[Stored data]

____________________

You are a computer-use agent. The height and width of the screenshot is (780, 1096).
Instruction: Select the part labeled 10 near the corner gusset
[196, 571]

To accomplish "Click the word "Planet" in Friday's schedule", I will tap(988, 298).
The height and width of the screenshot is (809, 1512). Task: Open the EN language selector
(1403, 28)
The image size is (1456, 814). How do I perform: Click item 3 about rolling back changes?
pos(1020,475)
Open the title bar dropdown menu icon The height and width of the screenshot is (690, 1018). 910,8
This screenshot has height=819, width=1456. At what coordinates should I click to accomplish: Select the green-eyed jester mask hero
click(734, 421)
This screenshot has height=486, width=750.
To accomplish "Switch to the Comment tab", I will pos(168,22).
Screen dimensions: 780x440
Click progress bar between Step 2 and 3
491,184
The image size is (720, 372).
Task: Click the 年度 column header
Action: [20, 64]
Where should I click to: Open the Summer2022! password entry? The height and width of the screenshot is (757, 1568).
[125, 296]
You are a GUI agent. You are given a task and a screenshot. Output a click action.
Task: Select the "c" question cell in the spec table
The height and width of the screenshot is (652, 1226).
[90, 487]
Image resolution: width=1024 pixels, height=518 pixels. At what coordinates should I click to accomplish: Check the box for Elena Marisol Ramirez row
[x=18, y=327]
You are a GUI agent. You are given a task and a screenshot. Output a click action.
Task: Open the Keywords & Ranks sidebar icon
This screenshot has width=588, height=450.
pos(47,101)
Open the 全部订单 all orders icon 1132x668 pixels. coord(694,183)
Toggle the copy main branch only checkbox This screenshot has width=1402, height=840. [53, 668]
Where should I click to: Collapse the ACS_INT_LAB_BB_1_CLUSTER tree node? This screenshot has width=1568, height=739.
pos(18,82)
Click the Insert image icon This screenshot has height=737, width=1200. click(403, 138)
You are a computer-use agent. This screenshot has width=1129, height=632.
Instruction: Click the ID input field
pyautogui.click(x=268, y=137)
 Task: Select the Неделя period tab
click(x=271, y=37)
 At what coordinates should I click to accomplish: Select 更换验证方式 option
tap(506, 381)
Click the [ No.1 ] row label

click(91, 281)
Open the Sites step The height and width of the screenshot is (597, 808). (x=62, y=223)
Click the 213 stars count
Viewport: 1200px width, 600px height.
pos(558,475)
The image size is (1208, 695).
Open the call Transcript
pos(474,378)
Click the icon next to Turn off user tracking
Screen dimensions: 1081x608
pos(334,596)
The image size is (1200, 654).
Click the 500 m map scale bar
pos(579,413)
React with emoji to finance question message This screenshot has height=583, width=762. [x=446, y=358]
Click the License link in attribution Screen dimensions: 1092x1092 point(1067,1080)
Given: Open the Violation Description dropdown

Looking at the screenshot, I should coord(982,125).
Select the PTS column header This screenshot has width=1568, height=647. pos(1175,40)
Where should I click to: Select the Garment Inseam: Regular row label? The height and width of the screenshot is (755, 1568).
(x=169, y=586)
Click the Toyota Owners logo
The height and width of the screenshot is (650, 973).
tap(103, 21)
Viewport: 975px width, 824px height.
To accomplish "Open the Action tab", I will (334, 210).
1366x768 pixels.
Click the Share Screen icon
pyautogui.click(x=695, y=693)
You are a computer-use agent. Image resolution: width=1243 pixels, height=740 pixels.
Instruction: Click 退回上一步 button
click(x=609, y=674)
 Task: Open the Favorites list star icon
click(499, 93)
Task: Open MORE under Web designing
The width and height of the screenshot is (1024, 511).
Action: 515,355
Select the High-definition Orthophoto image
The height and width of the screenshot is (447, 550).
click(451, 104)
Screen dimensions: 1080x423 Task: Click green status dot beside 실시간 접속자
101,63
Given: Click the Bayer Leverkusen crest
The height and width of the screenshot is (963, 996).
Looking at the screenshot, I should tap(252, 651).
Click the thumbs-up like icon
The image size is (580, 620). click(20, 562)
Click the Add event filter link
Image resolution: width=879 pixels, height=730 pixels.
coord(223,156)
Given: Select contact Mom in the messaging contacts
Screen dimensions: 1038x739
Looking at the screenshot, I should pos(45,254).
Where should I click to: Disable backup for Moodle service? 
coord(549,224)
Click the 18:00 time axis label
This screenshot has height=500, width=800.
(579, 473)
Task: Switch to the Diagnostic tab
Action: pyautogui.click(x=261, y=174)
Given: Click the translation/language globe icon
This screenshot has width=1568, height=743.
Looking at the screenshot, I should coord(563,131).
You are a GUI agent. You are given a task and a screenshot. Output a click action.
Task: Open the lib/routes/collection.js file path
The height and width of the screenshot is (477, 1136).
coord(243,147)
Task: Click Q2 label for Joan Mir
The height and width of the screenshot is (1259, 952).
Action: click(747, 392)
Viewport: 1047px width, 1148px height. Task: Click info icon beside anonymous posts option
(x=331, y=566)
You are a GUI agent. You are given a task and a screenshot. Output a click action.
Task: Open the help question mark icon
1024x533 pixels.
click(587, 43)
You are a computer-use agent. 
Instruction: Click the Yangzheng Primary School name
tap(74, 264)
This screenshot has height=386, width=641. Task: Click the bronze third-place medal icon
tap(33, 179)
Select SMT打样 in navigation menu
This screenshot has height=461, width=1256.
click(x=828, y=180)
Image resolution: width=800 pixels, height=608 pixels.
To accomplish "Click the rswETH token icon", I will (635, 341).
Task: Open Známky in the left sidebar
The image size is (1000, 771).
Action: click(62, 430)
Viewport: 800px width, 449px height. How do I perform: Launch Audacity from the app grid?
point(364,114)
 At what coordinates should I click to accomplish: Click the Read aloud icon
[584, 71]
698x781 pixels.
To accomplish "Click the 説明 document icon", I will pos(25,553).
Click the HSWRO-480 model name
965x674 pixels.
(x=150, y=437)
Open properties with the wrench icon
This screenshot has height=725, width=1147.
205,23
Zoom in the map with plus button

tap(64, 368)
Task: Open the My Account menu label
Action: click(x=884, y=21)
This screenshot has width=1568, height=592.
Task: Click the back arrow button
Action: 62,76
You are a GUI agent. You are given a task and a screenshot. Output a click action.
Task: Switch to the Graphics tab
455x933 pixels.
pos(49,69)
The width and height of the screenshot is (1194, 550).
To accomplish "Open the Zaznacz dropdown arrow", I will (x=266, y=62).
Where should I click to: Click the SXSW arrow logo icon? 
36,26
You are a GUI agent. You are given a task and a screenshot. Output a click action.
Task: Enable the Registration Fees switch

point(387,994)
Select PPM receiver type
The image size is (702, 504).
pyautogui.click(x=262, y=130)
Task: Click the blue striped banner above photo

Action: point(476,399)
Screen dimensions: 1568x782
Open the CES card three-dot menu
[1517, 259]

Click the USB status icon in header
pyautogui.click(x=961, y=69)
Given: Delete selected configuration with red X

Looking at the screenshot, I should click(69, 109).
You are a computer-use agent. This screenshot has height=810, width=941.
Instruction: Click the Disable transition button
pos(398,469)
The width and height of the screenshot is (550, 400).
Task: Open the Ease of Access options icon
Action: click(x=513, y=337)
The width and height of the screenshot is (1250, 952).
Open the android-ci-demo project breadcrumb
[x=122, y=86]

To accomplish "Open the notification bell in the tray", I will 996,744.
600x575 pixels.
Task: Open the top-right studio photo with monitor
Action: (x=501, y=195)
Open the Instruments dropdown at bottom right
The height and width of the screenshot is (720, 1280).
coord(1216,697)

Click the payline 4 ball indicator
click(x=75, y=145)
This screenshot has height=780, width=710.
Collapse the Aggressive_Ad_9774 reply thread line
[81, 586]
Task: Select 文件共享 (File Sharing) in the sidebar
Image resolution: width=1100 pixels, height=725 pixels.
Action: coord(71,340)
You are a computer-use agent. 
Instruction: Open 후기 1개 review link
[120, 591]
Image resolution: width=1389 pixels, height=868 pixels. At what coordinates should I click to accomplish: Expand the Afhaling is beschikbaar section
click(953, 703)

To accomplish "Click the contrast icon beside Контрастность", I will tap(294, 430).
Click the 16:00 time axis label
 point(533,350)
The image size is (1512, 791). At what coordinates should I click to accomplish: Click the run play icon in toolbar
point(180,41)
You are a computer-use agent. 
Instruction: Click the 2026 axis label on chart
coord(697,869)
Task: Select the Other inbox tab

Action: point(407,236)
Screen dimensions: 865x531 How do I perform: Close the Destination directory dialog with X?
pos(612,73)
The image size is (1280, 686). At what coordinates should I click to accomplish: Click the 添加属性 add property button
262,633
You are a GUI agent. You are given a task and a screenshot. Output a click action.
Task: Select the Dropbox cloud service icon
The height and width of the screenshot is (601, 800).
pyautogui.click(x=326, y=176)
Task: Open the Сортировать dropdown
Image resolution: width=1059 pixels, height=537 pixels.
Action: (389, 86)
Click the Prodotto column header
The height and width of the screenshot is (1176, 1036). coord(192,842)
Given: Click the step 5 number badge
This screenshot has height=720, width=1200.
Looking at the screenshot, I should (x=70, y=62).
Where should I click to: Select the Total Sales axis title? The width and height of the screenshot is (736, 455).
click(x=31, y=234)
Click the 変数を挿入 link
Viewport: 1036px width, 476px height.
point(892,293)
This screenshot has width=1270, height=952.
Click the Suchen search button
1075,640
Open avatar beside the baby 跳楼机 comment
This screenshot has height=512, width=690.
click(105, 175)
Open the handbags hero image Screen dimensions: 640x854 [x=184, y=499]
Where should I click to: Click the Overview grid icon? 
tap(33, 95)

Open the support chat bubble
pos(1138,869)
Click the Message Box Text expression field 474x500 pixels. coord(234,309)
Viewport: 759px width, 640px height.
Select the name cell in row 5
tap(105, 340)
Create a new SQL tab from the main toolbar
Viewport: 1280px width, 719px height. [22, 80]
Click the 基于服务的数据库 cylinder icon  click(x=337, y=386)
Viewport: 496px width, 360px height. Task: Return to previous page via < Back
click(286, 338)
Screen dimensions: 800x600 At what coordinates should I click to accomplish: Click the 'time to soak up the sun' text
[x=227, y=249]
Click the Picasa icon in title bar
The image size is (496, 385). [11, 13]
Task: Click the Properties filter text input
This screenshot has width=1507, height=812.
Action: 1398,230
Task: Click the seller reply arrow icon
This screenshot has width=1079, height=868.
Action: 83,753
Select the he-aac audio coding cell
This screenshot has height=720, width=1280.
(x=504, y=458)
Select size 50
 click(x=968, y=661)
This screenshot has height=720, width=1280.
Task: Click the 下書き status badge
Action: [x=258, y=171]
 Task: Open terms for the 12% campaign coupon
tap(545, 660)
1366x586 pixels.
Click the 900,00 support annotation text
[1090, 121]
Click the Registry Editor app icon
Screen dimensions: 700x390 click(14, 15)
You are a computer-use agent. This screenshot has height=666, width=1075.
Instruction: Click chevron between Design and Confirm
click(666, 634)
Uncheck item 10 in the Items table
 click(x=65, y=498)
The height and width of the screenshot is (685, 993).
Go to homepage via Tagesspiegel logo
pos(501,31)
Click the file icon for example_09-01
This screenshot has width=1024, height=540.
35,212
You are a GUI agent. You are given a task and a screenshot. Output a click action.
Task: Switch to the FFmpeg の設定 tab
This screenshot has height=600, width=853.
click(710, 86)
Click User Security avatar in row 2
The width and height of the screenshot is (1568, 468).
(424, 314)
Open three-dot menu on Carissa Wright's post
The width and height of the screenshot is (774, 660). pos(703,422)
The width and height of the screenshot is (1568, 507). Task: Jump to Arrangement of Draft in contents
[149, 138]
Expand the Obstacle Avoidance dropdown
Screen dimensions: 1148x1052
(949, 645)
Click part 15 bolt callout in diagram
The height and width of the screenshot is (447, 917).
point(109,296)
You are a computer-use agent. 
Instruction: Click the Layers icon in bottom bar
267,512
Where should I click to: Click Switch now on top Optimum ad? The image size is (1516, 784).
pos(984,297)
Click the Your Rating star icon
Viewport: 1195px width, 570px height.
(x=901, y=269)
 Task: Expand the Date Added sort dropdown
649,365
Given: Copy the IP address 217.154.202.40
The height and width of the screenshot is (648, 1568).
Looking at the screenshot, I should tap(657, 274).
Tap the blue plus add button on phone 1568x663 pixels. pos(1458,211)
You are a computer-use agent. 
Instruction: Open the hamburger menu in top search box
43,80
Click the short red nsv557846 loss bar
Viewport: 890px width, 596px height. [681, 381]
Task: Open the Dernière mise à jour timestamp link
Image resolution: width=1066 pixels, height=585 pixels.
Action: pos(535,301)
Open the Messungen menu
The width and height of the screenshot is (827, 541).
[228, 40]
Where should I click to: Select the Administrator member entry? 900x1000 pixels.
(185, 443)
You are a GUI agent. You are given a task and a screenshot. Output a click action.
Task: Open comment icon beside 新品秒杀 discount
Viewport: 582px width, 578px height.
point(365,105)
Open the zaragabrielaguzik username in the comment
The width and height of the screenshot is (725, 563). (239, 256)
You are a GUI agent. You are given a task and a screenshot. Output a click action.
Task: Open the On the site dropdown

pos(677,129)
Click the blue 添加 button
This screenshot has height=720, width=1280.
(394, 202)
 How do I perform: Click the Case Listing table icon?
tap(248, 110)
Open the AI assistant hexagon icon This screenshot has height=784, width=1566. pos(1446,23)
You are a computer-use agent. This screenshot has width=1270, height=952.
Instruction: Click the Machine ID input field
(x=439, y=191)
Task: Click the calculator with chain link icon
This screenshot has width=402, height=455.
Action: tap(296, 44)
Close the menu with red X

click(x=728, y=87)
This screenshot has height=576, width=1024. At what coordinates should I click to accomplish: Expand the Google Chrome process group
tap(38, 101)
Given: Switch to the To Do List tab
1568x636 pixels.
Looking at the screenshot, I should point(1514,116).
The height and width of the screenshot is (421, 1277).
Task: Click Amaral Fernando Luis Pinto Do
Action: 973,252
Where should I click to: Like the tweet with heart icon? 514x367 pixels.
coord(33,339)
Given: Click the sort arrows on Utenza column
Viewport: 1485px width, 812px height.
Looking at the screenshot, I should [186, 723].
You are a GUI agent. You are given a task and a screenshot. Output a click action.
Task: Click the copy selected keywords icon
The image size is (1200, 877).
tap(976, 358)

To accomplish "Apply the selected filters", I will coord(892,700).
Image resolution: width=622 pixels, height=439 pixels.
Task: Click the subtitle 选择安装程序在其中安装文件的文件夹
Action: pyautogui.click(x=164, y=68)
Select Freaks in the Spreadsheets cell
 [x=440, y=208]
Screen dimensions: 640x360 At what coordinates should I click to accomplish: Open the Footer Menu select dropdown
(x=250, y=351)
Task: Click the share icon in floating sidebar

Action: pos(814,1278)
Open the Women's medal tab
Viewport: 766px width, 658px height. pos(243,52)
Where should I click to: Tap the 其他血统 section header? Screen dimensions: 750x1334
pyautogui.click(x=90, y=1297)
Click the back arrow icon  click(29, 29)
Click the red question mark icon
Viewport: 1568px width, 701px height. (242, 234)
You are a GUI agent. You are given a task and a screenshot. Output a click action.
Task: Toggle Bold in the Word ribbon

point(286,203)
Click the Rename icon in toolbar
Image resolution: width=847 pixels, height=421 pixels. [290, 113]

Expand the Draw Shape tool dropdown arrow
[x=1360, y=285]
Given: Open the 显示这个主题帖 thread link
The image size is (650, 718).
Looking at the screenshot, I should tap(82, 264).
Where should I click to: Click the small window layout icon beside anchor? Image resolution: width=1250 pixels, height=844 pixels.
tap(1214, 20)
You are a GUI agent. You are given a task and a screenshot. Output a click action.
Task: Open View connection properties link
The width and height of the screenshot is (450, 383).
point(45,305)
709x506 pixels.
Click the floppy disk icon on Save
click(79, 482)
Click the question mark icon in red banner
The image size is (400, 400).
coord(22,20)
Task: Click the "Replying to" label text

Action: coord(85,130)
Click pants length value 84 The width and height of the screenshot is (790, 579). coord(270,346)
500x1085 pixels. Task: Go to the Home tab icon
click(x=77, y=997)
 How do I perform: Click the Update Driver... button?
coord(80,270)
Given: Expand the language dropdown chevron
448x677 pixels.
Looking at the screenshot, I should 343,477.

____________________

▸ TASK DIRECTIONS
Nothing but the exact lines of the data above, from the line containing "Where should I click to: Click the small" through the last, should appear in the answer.

▸ WRITTEN ANSWER
Where should I click to: Click the small window layout icon beside anchor? Image resolution: width=1250 pixels, height=844 pixels.
tap(1214, 20)
You are a GUI agent. You are given a task and a screenshot. Output a click action.
Task: Open View connection properties link
The width and height of the screenshot is (450, 383).
point(45,305)
709x506 pixels.
Click the floppy disk icon on Save
click(79, 482)
Click the question mark icon in red banner
The image size is (400, 400).
coord(22,20)
Task: Click the "Replying to" label text

Action: coord(85,130)
Click pants length value 84 The width and height of the screenshot is (790, 579). coord(270,346)
500x1085 pixels. Task: Go to the Home tab icon
click(x=77, y=997)
 How do I perform: Click the Update Driver... button?
coord(80,270)
Given: Expand the language dropdown chevron
448x677 pixels.
Looking at the screenshot, I should 343,477.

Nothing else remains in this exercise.